February 11, 2013
It's the season for pot holes. From late winter to early spring, the number of pot holes you see increase and in the wintertime they sometimes appear out of nowhere.
Tony Simpkins, the Shop Foreman at API Service Center, said, "The weather takes effect on the asphalt when we have snow and ice. We haven't had a lot this year, fortunately, that's been a good thing, but, that's another problem for the highways."
As snow and ice freeze and melt on the roadways, it causes cracks, then loose asphalt, and ultimately pot holes, which can seriously damage your car. Simpkin said, "They're very hard on the front end parts of your car, like your ball joints, tire rod ends, tires. It's certainly a problem this time of the year on the highway."
Winter weather takes a toll on the roadways and experts say that if you have to drive over a pot hole, to drive slowly to cause less damage to your car. Simpkin said, "In most cases, you would notice it. The car will begin to shake or you would hear noises. Most damage done would be to the tire in that respect."

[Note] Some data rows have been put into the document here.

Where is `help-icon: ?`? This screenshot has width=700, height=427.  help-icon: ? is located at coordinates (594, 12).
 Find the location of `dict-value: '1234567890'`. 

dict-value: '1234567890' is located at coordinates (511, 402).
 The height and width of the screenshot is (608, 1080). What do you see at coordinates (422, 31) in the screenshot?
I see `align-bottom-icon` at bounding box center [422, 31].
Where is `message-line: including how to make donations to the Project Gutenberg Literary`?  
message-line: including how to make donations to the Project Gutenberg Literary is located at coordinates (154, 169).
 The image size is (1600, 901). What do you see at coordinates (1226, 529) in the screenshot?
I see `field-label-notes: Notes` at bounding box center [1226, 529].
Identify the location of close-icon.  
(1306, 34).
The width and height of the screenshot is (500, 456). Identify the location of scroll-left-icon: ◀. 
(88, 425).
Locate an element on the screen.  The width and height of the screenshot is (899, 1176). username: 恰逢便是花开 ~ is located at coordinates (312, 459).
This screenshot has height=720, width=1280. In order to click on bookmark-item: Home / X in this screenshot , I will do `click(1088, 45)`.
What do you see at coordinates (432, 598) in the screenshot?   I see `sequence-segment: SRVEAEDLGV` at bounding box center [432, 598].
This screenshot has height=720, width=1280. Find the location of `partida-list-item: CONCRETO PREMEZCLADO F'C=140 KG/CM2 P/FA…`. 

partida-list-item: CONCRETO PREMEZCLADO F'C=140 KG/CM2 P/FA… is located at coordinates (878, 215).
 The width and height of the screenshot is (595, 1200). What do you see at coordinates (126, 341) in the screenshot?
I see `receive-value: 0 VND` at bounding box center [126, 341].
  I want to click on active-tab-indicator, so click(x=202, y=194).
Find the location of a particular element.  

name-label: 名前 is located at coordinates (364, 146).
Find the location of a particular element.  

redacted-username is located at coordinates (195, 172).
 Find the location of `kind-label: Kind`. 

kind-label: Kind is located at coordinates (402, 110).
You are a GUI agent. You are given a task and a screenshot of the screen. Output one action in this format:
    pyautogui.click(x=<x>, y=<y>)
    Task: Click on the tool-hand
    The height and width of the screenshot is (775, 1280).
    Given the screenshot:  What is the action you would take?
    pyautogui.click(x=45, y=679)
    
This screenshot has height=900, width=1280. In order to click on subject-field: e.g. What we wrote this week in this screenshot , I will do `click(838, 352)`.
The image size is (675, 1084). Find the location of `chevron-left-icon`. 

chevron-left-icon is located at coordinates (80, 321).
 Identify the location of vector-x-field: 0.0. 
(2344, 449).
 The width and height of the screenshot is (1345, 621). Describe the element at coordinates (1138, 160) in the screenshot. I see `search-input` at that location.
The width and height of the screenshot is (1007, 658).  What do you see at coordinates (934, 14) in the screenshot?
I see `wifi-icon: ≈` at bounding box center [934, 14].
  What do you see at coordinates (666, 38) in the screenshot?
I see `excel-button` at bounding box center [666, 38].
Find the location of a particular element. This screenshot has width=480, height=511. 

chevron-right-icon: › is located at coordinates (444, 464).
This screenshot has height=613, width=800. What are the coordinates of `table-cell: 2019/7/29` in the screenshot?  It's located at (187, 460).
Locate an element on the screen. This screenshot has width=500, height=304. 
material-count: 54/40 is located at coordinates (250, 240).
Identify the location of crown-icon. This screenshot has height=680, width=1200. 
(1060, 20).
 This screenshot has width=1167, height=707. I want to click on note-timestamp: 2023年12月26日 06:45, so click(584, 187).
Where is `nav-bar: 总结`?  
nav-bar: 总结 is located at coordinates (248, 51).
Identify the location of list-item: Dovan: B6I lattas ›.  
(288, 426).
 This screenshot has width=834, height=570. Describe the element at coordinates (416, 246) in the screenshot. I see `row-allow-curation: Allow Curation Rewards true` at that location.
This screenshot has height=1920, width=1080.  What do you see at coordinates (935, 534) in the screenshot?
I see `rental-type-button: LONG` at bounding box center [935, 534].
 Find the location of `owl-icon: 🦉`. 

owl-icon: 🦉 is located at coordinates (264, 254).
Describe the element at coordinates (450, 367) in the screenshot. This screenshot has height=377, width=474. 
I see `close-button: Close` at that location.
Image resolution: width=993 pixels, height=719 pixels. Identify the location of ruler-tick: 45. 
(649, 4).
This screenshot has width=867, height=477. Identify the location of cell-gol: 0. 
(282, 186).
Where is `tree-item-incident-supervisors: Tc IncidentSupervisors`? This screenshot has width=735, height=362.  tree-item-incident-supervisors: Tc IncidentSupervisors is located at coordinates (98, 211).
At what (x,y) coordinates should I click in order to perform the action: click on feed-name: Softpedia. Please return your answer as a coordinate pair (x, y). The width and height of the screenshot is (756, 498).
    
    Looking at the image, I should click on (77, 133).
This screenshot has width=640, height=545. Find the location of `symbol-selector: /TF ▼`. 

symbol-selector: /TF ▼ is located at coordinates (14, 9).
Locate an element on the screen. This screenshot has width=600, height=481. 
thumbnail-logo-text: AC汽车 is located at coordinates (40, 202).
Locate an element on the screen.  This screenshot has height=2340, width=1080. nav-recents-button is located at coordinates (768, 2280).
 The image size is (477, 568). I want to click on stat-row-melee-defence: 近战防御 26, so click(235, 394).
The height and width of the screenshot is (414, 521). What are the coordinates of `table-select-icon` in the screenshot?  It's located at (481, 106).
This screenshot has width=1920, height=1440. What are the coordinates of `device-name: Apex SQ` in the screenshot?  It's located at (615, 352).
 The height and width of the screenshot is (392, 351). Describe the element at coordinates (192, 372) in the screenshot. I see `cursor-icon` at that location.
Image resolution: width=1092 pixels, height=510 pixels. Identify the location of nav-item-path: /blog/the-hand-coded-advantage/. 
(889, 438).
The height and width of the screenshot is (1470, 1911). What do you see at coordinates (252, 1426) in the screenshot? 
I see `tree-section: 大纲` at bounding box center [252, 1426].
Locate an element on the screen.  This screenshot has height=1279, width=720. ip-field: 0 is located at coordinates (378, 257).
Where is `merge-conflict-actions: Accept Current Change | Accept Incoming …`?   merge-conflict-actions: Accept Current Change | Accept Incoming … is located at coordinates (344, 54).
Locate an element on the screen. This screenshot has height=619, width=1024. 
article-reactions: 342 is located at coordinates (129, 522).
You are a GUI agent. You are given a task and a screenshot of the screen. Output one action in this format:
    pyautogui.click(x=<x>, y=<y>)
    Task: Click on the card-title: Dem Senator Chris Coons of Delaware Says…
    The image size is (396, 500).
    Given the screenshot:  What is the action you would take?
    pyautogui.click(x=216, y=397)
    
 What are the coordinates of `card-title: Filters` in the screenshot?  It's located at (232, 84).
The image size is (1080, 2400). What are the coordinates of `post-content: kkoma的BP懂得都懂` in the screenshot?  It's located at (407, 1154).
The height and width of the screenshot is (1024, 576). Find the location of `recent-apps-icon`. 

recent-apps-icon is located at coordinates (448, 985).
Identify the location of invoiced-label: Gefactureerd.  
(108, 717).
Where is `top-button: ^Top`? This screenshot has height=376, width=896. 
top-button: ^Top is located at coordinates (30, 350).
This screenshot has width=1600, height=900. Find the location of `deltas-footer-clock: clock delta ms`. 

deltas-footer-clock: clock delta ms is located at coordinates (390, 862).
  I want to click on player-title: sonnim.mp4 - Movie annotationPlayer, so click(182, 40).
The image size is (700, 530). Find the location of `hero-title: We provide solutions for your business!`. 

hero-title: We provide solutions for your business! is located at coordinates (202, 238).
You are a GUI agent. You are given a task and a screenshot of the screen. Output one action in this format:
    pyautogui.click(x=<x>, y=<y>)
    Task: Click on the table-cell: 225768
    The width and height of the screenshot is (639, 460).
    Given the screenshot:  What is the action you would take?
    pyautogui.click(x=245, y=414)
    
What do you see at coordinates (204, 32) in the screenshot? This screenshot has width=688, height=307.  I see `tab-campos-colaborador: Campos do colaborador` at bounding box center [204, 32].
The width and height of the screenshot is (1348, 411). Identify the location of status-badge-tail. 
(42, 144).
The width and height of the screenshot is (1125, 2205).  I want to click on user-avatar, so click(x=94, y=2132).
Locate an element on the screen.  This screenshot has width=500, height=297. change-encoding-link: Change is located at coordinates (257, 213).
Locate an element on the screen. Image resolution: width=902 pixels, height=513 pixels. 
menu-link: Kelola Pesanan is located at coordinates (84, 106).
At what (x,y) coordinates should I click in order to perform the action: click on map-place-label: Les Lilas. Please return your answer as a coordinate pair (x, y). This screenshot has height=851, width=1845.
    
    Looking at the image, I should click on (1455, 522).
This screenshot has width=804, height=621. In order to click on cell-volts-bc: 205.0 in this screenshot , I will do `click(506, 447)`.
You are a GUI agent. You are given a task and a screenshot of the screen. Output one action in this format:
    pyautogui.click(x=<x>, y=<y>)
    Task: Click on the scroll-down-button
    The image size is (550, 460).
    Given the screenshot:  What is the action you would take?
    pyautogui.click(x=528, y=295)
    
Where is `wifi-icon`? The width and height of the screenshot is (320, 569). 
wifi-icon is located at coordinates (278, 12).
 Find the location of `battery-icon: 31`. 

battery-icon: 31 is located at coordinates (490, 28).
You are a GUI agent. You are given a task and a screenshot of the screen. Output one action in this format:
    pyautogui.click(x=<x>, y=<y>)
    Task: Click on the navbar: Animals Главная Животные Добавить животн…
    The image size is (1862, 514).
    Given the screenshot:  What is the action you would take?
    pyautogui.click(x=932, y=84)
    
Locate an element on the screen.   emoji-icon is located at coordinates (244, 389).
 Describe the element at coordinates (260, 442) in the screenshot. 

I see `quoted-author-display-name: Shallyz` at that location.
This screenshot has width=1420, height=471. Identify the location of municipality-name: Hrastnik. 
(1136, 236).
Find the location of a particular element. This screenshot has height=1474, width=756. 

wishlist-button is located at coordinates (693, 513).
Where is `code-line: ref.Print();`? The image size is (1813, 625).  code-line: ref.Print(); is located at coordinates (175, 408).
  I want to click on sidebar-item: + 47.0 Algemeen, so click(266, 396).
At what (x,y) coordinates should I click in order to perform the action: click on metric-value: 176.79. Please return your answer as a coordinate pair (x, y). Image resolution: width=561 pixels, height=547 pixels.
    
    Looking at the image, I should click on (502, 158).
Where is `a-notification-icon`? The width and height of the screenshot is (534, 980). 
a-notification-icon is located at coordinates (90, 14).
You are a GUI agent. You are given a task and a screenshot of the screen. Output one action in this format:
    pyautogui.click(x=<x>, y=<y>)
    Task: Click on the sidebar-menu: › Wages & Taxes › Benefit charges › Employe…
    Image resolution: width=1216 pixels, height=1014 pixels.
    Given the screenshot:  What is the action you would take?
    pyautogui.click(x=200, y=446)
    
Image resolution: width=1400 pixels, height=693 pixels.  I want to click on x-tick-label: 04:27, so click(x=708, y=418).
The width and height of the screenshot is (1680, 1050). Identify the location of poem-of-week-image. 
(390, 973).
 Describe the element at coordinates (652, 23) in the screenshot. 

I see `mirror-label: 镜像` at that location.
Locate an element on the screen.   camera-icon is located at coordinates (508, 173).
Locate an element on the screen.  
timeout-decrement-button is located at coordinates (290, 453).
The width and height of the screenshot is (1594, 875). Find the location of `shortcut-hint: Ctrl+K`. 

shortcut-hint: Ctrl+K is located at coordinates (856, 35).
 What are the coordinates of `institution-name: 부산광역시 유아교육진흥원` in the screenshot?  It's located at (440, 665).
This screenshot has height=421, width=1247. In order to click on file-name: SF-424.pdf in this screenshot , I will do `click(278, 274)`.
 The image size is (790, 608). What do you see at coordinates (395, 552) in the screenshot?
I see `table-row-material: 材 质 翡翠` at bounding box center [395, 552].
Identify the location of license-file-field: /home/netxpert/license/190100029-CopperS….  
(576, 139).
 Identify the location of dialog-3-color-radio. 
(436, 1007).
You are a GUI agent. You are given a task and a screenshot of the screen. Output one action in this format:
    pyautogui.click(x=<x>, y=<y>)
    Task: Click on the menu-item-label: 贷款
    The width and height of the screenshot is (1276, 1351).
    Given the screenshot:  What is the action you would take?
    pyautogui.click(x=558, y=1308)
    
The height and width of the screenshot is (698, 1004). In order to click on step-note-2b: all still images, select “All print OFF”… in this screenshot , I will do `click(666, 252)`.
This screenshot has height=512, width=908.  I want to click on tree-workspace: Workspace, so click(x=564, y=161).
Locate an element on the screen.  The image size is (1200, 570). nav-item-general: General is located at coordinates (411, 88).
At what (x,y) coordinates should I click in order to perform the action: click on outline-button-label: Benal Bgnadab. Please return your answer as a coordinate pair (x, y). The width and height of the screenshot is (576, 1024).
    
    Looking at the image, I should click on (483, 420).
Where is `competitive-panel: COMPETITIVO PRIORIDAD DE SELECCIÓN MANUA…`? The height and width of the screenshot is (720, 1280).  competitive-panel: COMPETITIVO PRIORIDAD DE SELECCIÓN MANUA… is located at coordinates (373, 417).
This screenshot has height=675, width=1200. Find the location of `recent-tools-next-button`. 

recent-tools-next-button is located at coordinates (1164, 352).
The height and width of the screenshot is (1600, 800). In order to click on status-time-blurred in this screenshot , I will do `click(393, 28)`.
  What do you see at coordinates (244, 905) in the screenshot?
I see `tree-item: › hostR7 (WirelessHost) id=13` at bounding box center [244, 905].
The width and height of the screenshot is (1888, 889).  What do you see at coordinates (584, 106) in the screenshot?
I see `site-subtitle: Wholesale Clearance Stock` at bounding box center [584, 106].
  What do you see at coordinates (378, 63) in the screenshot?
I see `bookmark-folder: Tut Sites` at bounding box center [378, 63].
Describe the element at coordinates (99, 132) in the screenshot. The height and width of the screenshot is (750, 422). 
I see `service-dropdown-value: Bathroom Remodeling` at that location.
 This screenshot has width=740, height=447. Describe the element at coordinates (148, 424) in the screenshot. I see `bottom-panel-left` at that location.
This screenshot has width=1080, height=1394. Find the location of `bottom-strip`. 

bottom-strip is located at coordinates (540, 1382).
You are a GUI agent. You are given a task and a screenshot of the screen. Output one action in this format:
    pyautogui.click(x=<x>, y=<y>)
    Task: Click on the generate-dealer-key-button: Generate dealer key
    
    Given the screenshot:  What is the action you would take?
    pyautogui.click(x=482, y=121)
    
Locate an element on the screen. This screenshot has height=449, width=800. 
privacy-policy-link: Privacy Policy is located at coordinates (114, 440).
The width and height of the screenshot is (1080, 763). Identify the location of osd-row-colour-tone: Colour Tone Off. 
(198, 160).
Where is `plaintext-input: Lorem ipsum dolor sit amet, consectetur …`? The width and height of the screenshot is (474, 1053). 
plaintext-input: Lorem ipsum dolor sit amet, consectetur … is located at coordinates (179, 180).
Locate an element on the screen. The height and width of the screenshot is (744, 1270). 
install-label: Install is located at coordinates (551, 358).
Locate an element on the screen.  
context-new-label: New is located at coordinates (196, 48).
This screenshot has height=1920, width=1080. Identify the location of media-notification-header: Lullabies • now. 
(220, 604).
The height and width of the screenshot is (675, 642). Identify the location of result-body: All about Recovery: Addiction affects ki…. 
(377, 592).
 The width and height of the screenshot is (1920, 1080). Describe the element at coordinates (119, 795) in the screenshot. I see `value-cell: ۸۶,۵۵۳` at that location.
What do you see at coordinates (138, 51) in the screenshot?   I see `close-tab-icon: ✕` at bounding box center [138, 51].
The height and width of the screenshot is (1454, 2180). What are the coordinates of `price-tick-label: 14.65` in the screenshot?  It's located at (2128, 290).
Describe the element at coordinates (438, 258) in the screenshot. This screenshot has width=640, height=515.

The more wintry precipitation we get in Central Virginia, the more pot holes we could see. VDOT says the most common pot hole complaints are concerns with the less than smooth car ride. They also hear about the potential for car damage and concerns about safety on the road.
Simpkin said, "After the winter, it's always good to have your car checked to make sure everything is good there but if you hit a pot hole certainly, have it checked to be sure safety is there for you."
In the wintertime, VDOT repairs the pot holes but it's only a temporary fix. The colder weather doesn't allow the material to stick as well to the surrounding pavement.
If you have a pot hole you would like to report VDOT has a road maintenance number for reporting road repairs. The number is 1-800-FOR-ROAD (1-800-367-7623).